TRECHO DA PÁGINA:
☆ ☆ ☆ ☆ ☆ ☆ ☆
QUEM AINDA ESTÁ BEM?

Apenas dois setores permanecem com números positivos na crise: farmácias e instituições financeiras. 

O varejo de medicamentos cresce de maneira volátil - em julho o faturamento subiu 15,4% sobre mesmo mês de 2014. Em agosto, a alta foi de 4,8% e no acumulado do ano, 10,6%. 

Apesar disso, representantes do setor disseram que há um perigo adiante: o encarecimento dos insumos importados para a indústria farmacêutica - que na prática, só "monta" os remédios no Brasil. 

A estimativa é que 80% dos produtos usados por essa indústria sejam importados e dependam do dólar. O repasse desse custo, por outro lado, não seria possível por causa das restrições na regulação governamental, que permite o reajuste anual. 

Uma saída, apontou outro empresário, será o incremento da venda de medicamentos genéricos. 

Outro que está no azul é o setor financeiro, por encontrar na adoção de tecnologia e nas agências digitais a redução de custos e o aumento da eficiência.

As receitas das instituições financeiras crescem com a oferta de serviços e também, por meio da terceirização e da rotatividade - ao admitir funcionários a um salário menor. Apesar disso, há uma forte preocupação com o crédito. O cenário para avaliar riscos é mais complicado com a atual volatilidade nas taxas de juros e de câmbio. 

INDÚSTRIA AINDA NÃO VÊ RETORNO DAS EXPORTAÇÕES 

Outros segmentos da indústria enfrentam desempenho negativo há mais tempo e não tem no radar ainda uma recuperação via exportações. 

A produção de eletroeletrônicos, por exemplo, caiu 25% no acumulado do ano sobre 2014, com as importações recuando 20% e as exportações, 14%.

Segundo o representante do setor, cinco mil funcionários têm sido demitidos a cada mês ao longo de 2015. "Ainda há a volta da cobrança de PIS e Cofins sobre os bens de TI (Tecnologia da Informação), o que tende a agravar o cenário", disse.
☆ ☆ ☆ ☆ ☆ ☆ ☆
AMOSTRA DE DADOS:
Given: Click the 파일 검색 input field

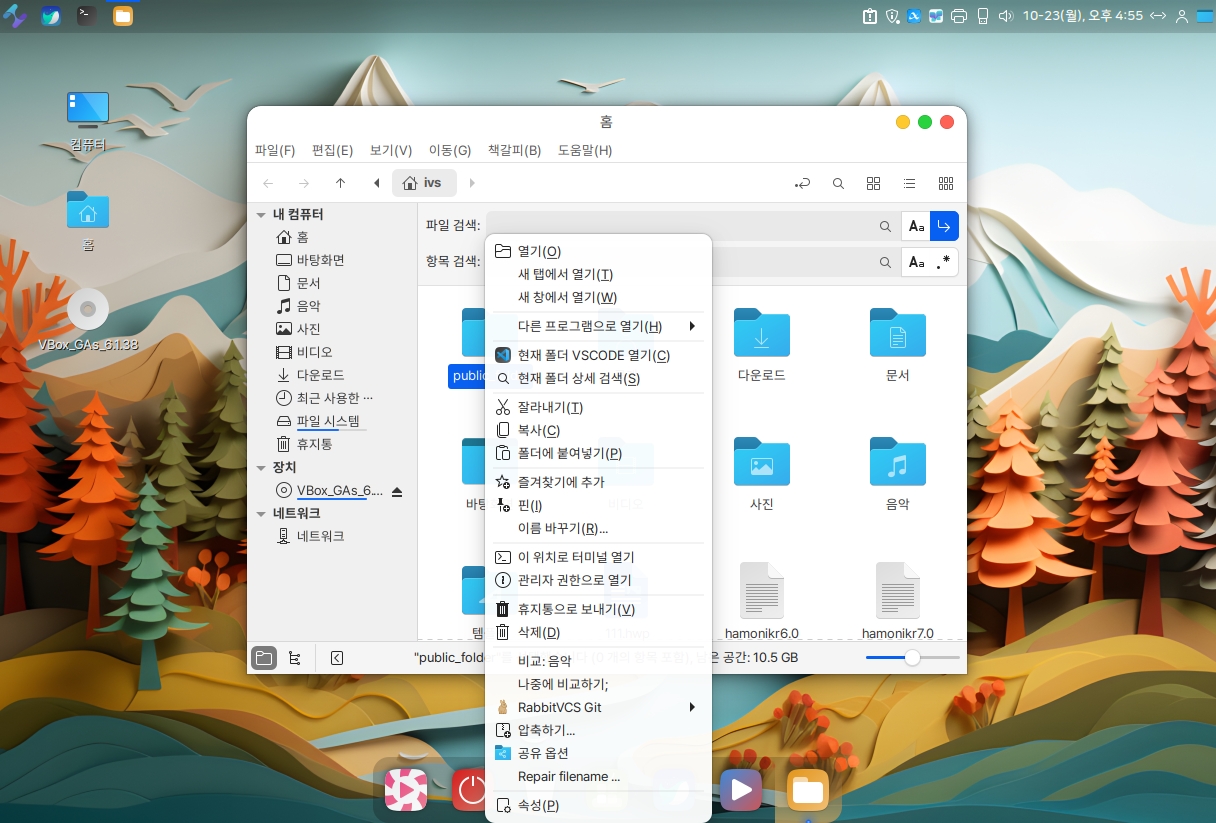Looking at the screenshot, I should tap(680, 227).
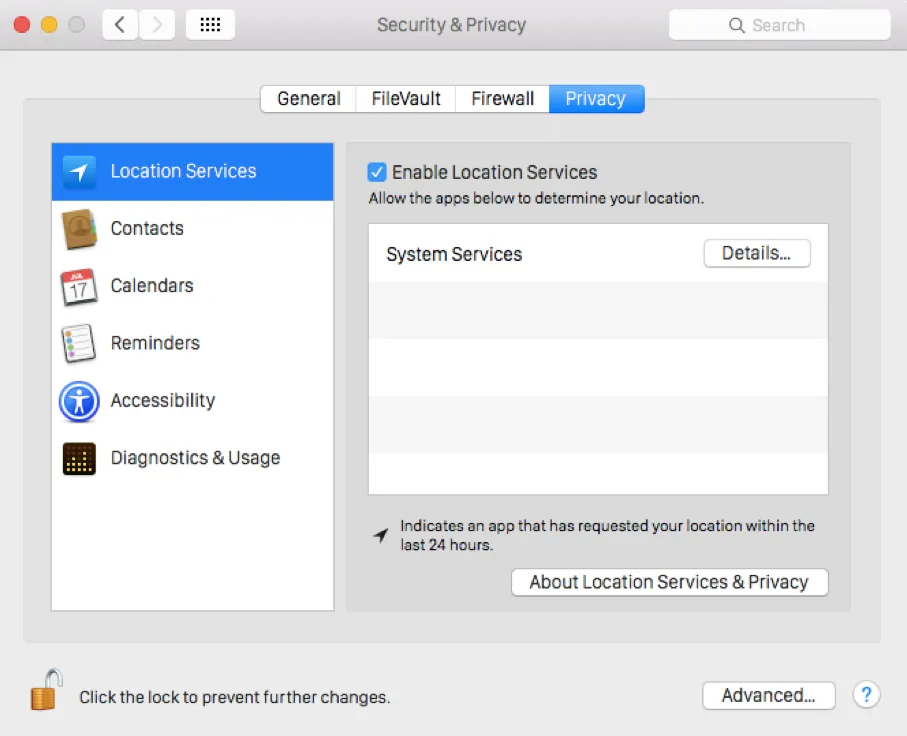Image resolution: width=907 pixels, height=736 pixels.
Task: Open the Advanced settings button
Action: (768, 695)
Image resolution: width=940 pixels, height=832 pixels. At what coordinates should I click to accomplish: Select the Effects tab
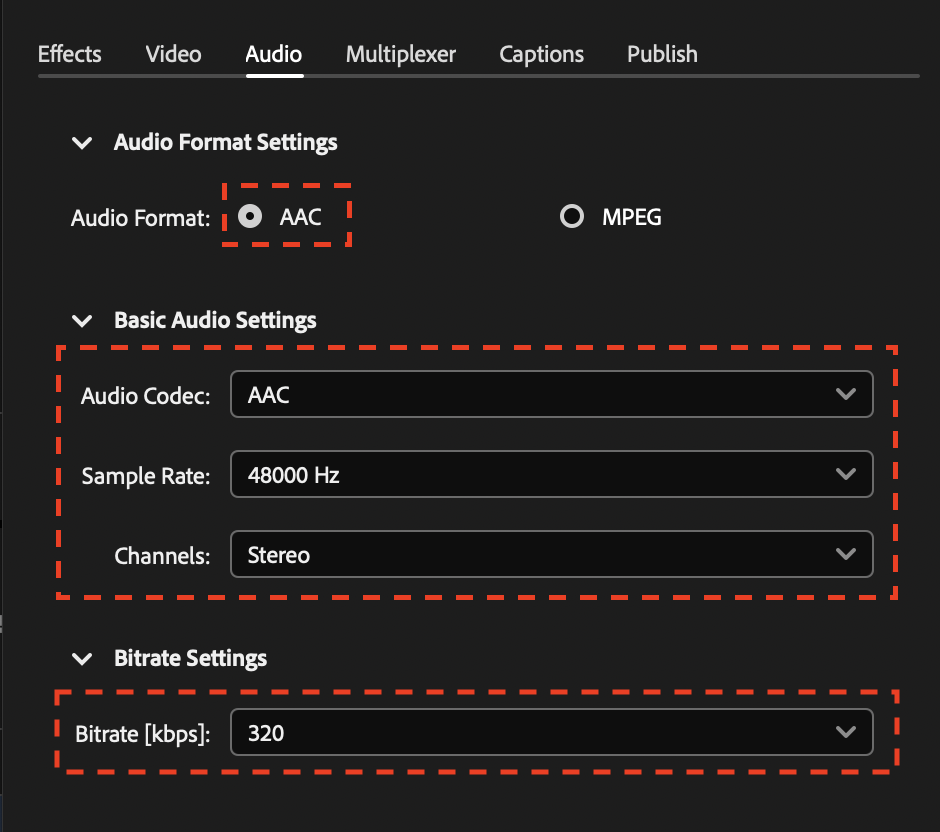(69, 54)
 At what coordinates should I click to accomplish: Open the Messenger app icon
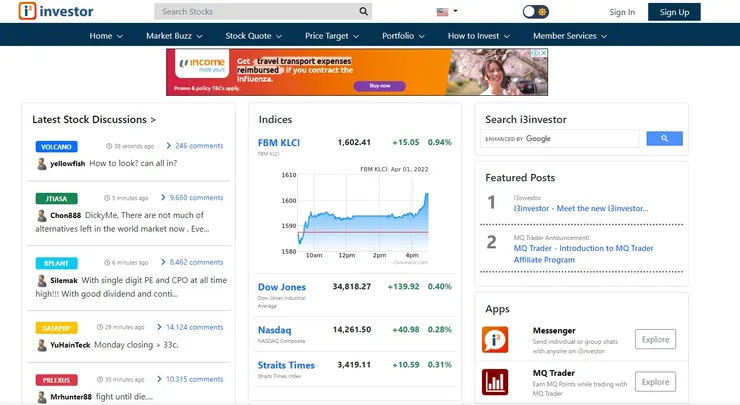(x=495, y=339)
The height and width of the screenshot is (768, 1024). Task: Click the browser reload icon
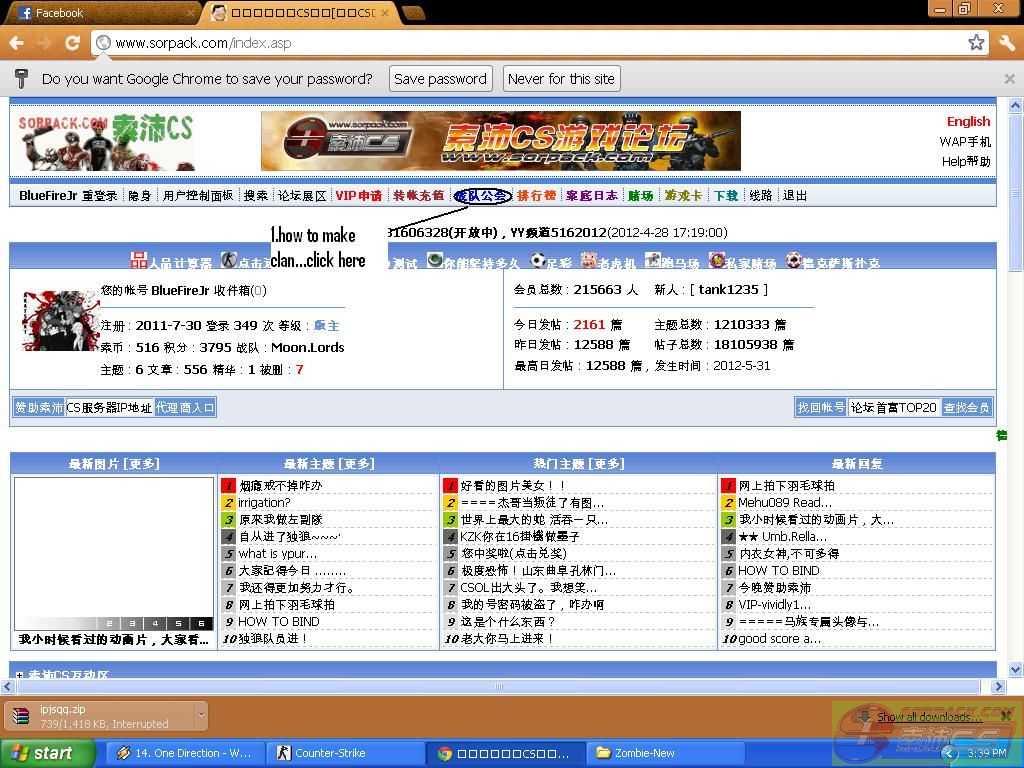pyautogui.click(x=72, y=43)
☆ ☆ ☆ ☆ ☆ ☆ ☆
EXERCÍCIOS:
(1) Segundo o texto sobre os setores na crise, que porcentagem dos produtos usados pela indústria farmacêutica seria importada?
(2) Por favor, prolongue o texto sobre os setores na crise a partir do ponto em que ele para.

RESPOSTAS:
(1) Estima-se que 80% desses produtos sejam importados.

(2)
O setor industrial, de forma geral, acumula prejuízo, mas o problema é que os números não param de piorar, principalmente puxado pela queda na produção de bens de capital, de 21% no acumulado deste ano. 

Não há perspectiva de melhora, ainda mais diante do excesso de estoques. No radar, há ainda a adoção de férias coletivas crescentes e percepção sobre o aumento de inadimplência da indústria diante da dificuldade de tomar crédito. 

É de forma bem pontual que a valorização do dólar atua nesse setor. Há empresas que já notaram que o dólar acima de R$ 3 torna o custo de produzir no Brasil igual ao da China. 

Algumas empresas, assim, elevaram exportações. Outras adotaram programa de substituição de importados.  Mas até agora a substituição tem amenizado o déficit de alguns setores, como o manufatureiro, que passou de mais de um saldo negativo de R$ 100 bilhões para outro um pouco menor: de cerca de R$ 80 bilhões. 

O setor têxtil, por exemplo, já tem 10% menos funcionários e a esperança é que os efeitos do câmbio favoreçam o setor apenas em 2016. A queda nas exportações neste ano foi de 8,4% e das exportações, de 3,4%.

O fato é que a falta de perspectivas trava os investimentos e, com isso, a indústria de máquinas e equipamentos ficou bastante prejudicada, com uma queda acumulada de 50% neste ano.

O setor tenta reagir se voltando para as exportações aos Estados Unidos e Itália. A esperança é a de que o dólar possa atingir um ponto de equilíbrio de R$ 4,50, o que geraria competitividade para exportar. 

A recuperação terá de vir mesmo de fora, já que o próprio Banco Central baixou a projeção para o investimento interno, medido pela Formação Bruta de Capital Fixo (FBCF).

A expectativa acumulada em 12 meses até junho de 2016 é de recuo de 12,1%. Neste ano, o tombo dos investimentos deve ser de 12,3%. 

No Relatório Trimestral de Inflação (RTI), o Banco Central afirma que o cenário para a indústria brasileira continuará recessivo, com previsão de queda de 5% em 12 meses até o fim do segundo semestre de 2016. Em 2015, o BC prevê uma queda de 5,6% do setor industrial.

O setor de serviços terá queda de 1,2% em 12 meses até junho do próximo ano, tendo um recuo de 1,6% neste ano.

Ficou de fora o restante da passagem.